What is needed
Collect every line below that contains the word "icon" and list them.

Dataset extract

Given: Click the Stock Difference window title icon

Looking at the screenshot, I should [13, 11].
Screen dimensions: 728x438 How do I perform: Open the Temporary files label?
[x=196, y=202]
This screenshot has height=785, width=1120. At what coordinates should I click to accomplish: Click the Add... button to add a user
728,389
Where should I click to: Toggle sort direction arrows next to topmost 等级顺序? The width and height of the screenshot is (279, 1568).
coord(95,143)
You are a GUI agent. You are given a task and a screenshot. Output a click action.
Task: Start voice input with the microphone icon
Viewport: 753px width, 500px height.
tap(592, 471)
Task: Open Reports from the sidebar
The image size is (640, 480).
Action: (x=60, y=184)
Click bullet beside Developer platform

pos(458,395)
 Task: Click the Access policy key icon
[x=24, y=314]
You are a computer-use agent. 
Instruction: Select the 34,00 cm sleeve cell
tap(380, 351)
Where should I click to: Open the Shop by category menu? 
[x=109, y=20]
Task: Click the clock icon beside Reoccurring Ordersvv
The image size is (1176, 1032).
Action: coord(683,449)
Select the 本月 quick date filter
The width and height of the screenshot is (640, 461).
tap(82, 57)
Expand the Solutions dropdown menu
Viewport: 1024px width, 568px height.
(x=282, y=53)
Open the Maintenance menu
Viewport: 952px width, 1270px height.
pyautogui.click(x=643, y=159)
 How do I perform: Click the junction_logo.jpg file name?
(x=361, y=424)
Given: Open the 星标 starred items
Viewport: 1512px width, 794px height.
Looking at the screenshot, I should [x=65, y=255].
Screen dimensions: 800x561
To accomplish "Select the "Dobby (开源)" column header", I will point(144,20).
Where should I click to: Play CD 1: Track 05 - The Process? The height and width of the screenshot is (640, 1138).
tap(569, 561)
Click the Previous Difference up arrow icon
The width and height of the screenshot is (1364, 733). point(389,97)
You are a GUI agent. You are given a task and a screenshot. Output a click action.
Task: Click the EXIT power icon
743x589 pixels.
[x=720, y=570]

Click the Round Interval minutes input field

Response
Given: Click the Stock Difference window title icon
Task: Start voice input with the microphone icon
 Task: Click the Access policy key icon
Task: Click the clock icon beside Reoccurring Ordersvv
Click the Previous Difference up arrow icon
Task: Click the EXIT power icon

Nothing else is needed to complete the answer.